The European Commission’s next challenges for sustainable finance
On the 8th of March 2018, the European Commission unveiled its Action Plan on Sustainable Finance , structured around 3 major objectives: reorient financial flows towards sustainable activities mainstreaming sustainability in risk management, and promoting transparency on these subjects. To accelerate and deepen this work, the new European Commission will adopt a renewed Sustainable Finance Strategy. As the public consultation to define the future directions of this strategy draws to a close, Julie Evain from I4CE points out three challenges to be met in order to integrate climate issues into the financial sector.
The first Action Plan for 2018 recognized that climate and environmental issues are no longer the concern of a niche market but rather an issue for all financial players, politicy -makers and regulators.
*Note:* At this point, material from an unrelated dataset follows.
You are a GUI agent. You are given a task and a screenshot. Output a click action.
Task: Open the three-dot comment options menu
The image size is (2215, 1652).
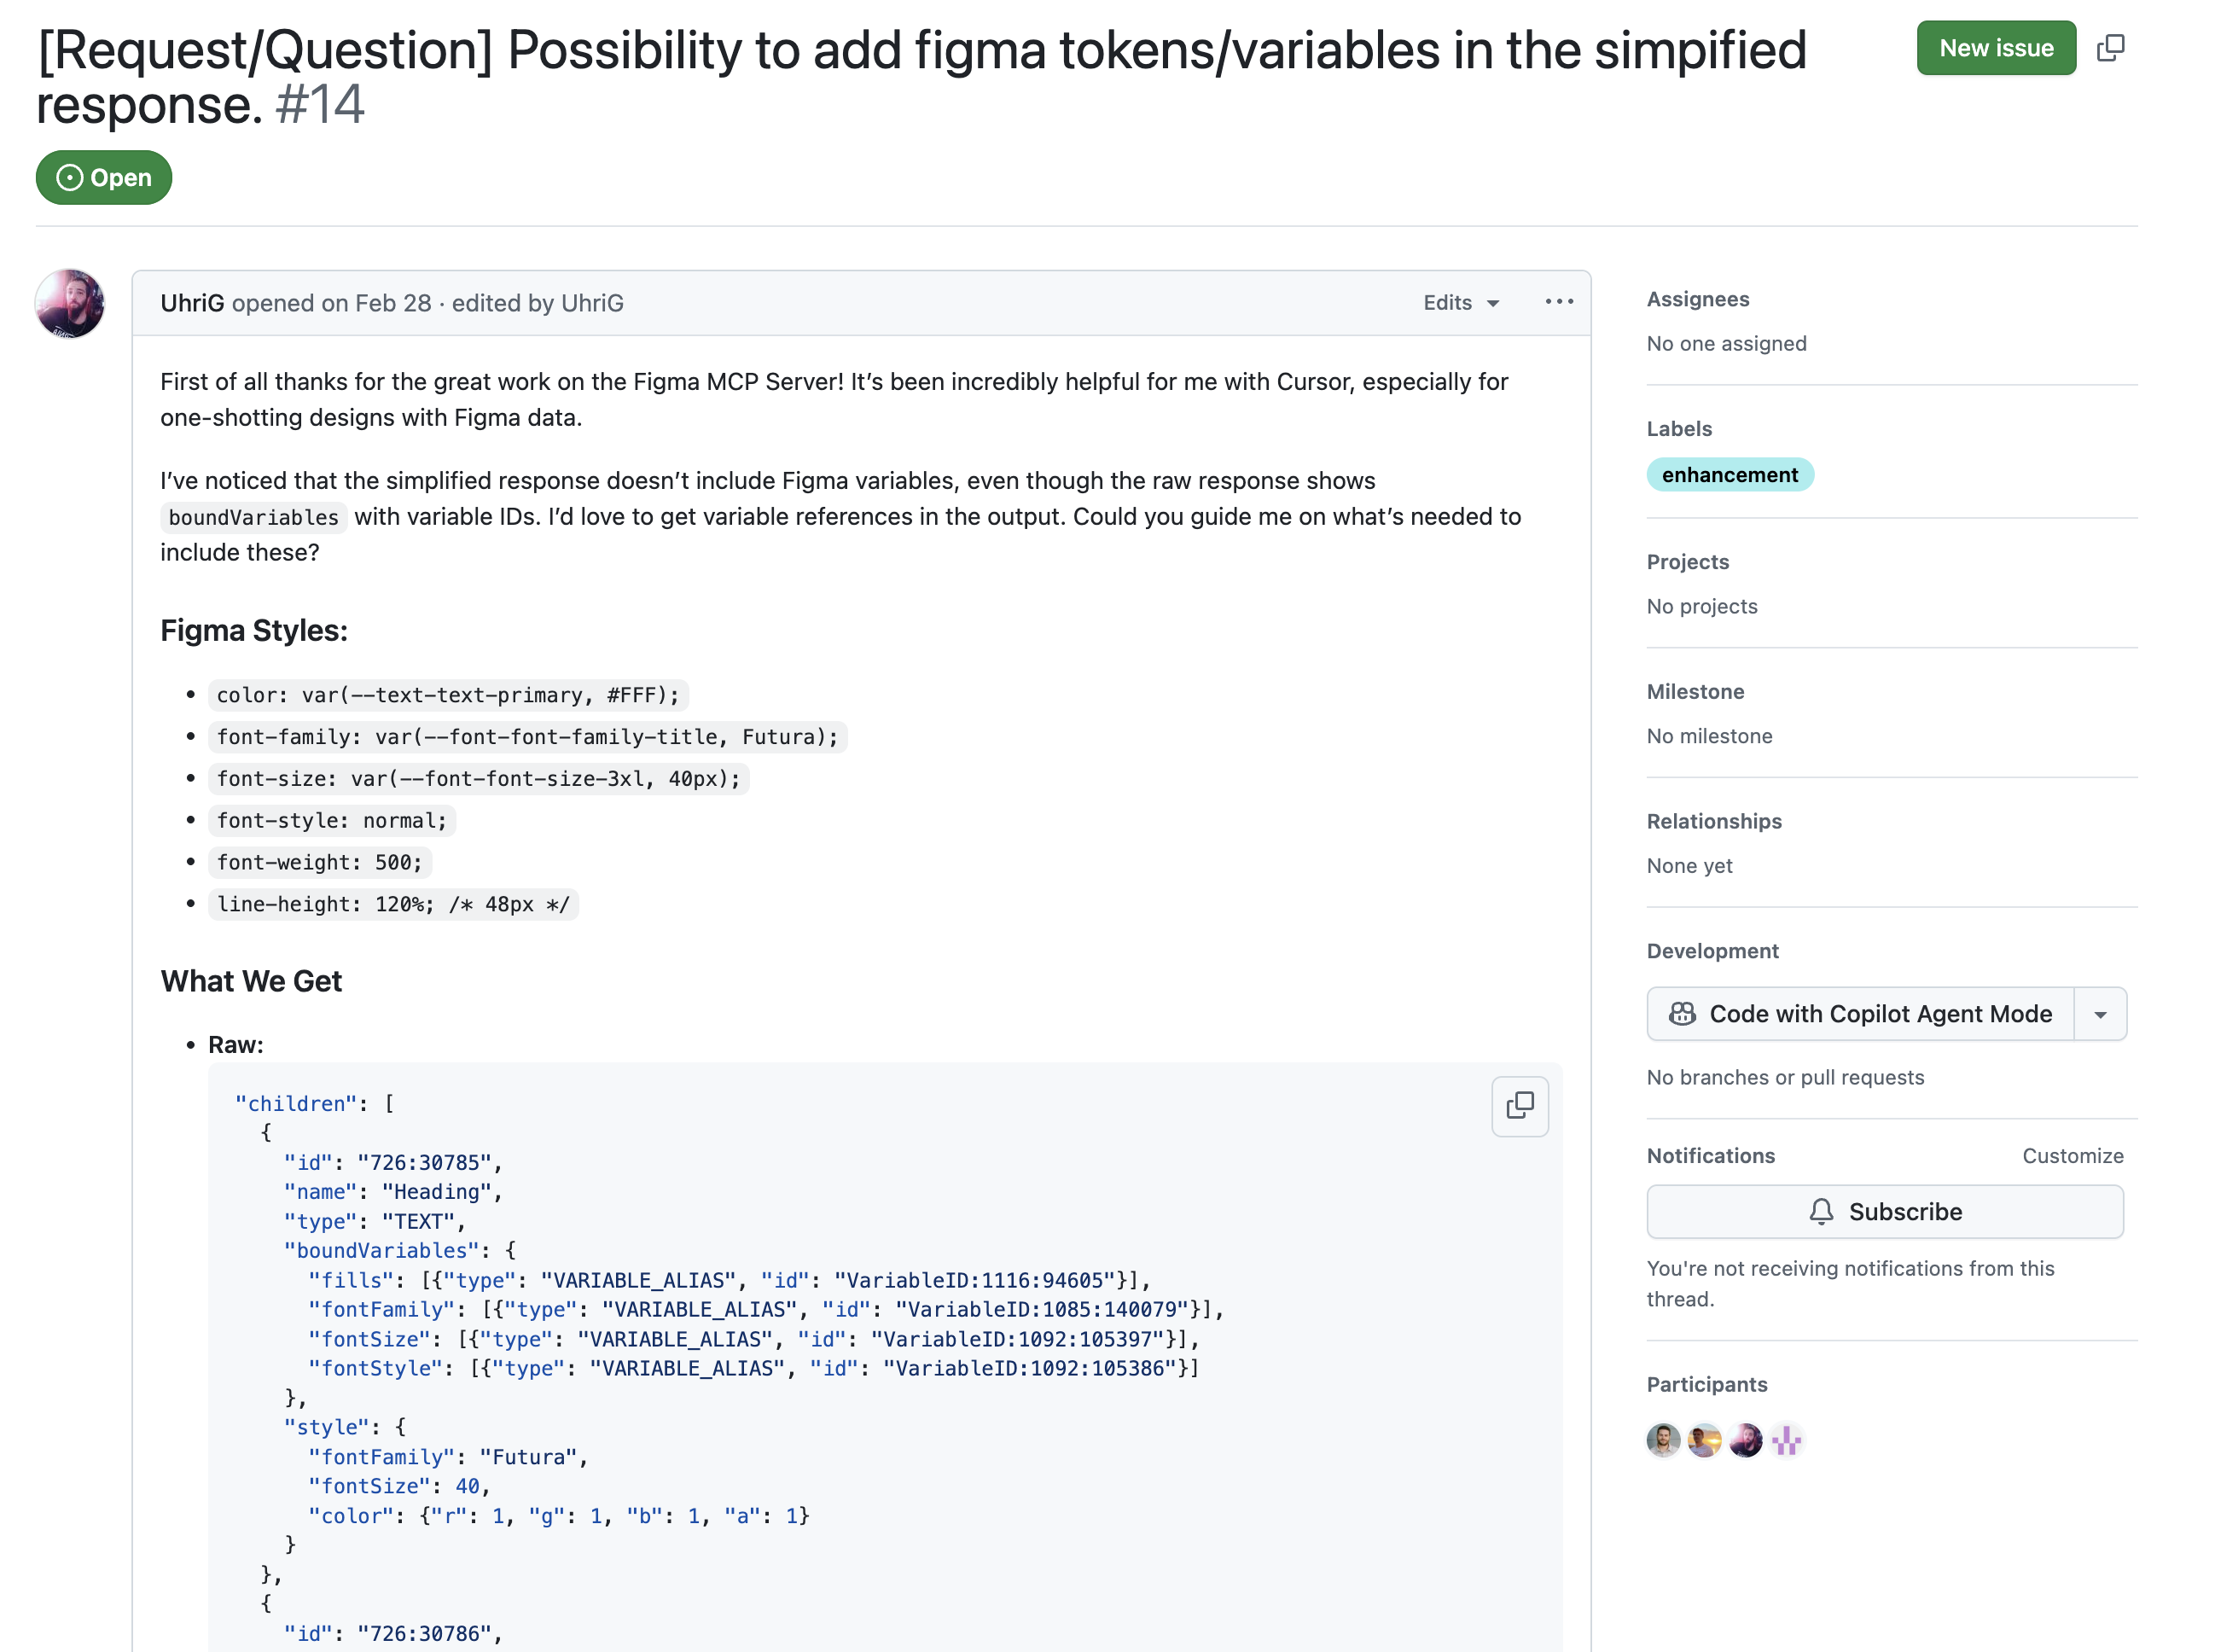click(1558, 302)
We should welcome this rapid awareness. Nevertheless, as the climate issue progresses among these players, the immensity of the workload to be carried out is gradually being revealed.
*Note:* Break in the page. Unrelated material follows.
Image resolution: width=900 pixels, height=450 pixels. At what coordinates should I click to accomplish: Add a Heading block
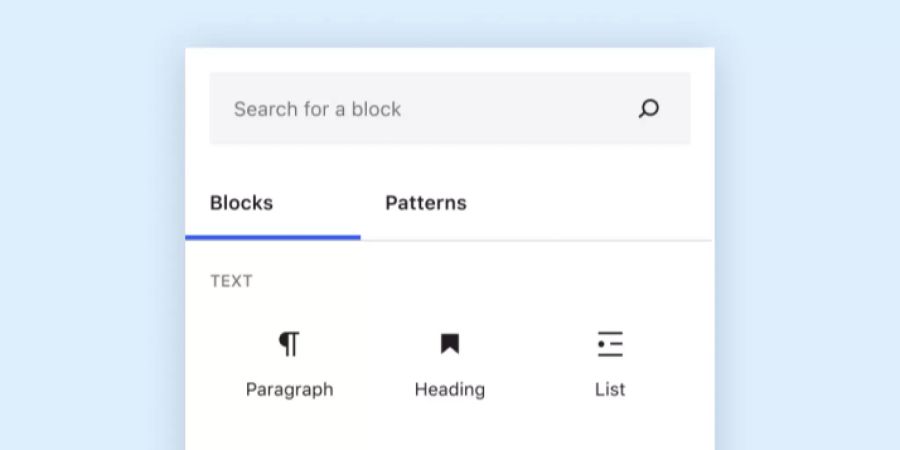point(450,364)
Financial actors do not concretely understand the nature and extent of climate change and low-carbon transition
The first challenge is the understanding of climate issues by financial players. This is undoubtedly the most important task: it will be difficult to hope for real change until these players have a concrete understanding of the nature and extent of climate change, the transition to be made and the financial risks inherent to this transformation process.
The climate must no longer be the sole responsibility of the sustainable development teams, but must be integrated at all levels of the financial sector: from the board, to the risk division, to the retail and corporate client advisers.
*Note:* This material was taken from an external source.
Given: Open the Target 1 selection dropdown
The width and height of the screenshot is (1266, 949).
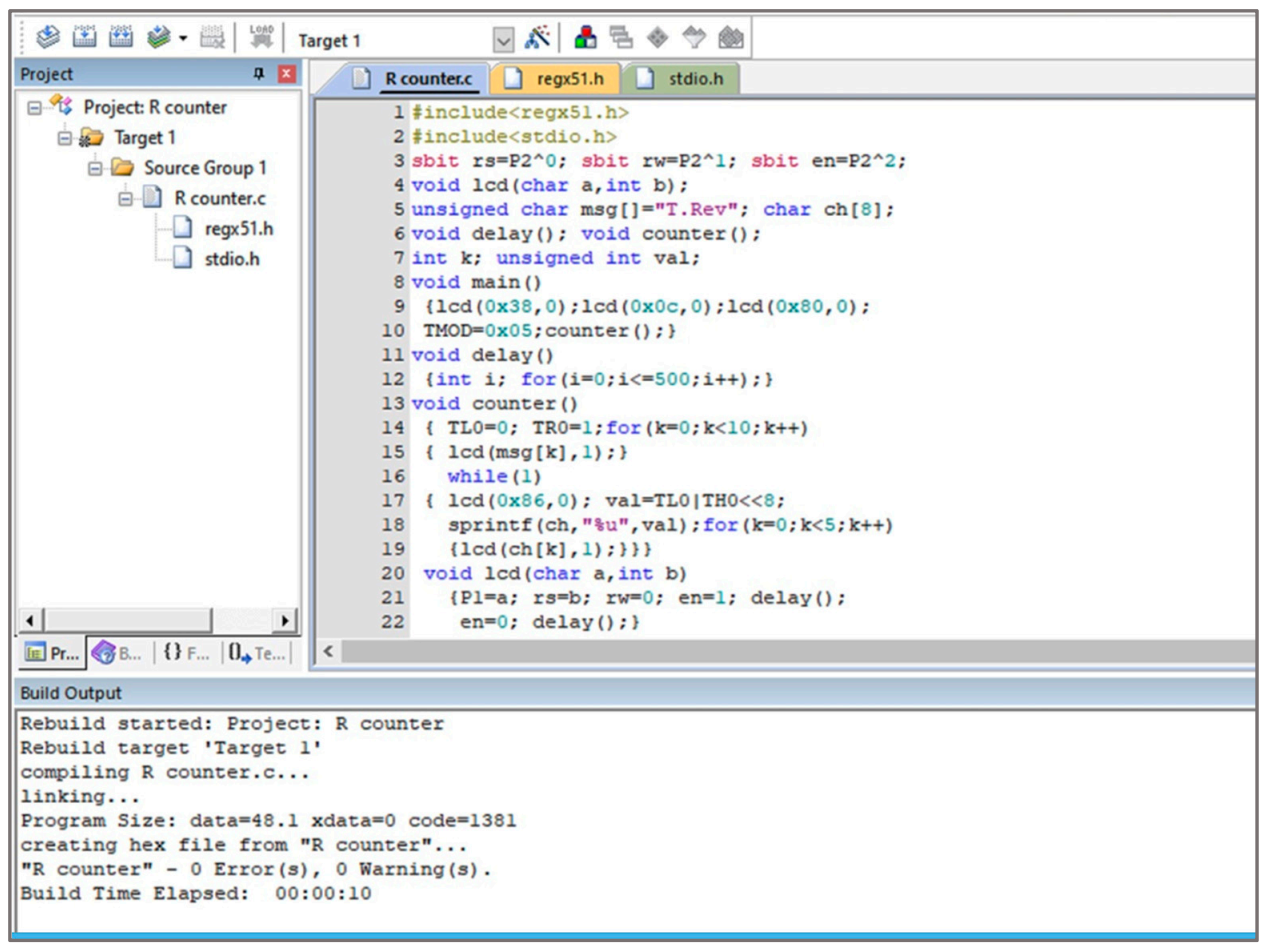Looking at the screenshot, I should point(504,40).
This lack of understanding leads to a lack of capacity in the financial sector. As long as climate topics are not a fundamental part of financial education, at university and in further education, people are unlikely to feel both responsible and well equipped to tackle the problem.
The second area is data, scenarios, evaluation methodologies.
The second area is data, scenarios and evaluation methodologies. This is certainly a technical task, but it is nevertheless essential to integrate climate into the analysis and management of financial risks. Financial players thus need more precise data on the physical, economic and financial impacts of climate change. But for the integration of these data into their process to have a real impact, they need above all to know which data are relevant. For example, how can the sustainability of a real estate construction project in Florida be assessed? Do they need data on building materials, building elevation, water rise projections, developer commitments, the city’s adaptation strategy, the sustainability of buyers’ professions?
Meeting the data challenge is difficult: future data is not available, or are only available in the form of assumptions, while historical data is increasingly irrelevant to understanding the evolution of the climate system. Financial actors also need scenarios, both climatic and socio-economic, from the global to the more local scale, to use as a basis for developing strategies and evaluating projects and enterprises.
Finally, financial actors need assessment methodologies to understand the links between their loan or equity portfolios and climate change. These tools are expected to assess exposure to transition and physical risks. They should also make it possible to assess the compatibility between portfolios and a development pathway that keeps us below two degrees.
However, there is a lack of relevant and useful tools to assist in financial decision-making and to manage deep uncertainties. The tools we do have are still in their infancy and they often do not properly assess the real impact of financial decision-making on behaviours in the real economy.
Reconnecting finance to citizens through sustainable savings.
The third area of work would be to involve citizens in this evolution of finance through sustainable savings. If finance has gradually moved away from the real economy, it has also moved away from citizens, to whom it may seem disconnected and out of touch. Most citizens feel very distant from the financial spheres and do not understand what is being done with their savings, nor what role they can play as savers.
According to a similar logic, many citizens, although willing to make changes in their daily actions, may feel disconnected from the fight against climate change and the achievement of sustainable development goals. The EU has an opportunity to re-engage with citizens on these two issues through sustainable savings programmes, as has been done in the Netherlands for the past 25 years, for example. Dutch citizens can thus choose to invest their savings in labelled green funds, with transparency on what is being financed, and they benefit from a tax incentive that encourages them to take an interest in this type of investment.
Sustainable savings could help to promote both citizen involvement and education on sustainable financing and climate change financing issues. More generally, it would be an opportunity to engage the general public in a more technical debate on what is involved in financing the transition: what activities can be financed, what project monitoring mechanism can be put in place, what impact and what share of risk can be expected from citizens?
Conclusion
The work to be carried out is huge. Sustainable finance was one of the strong markers of the previous European Commission, which, thanks to its Action Plan, gave an initial impetus. However, much remains to be done to ensure that these developments go beyond the financial sphere and have an impact on the real economy, businesses and citizens. The low-carbon transition and the challenges of sustainability are an opportunity for the financial sector to refocus on its primary utility: financing the real economy and supporting its major changes.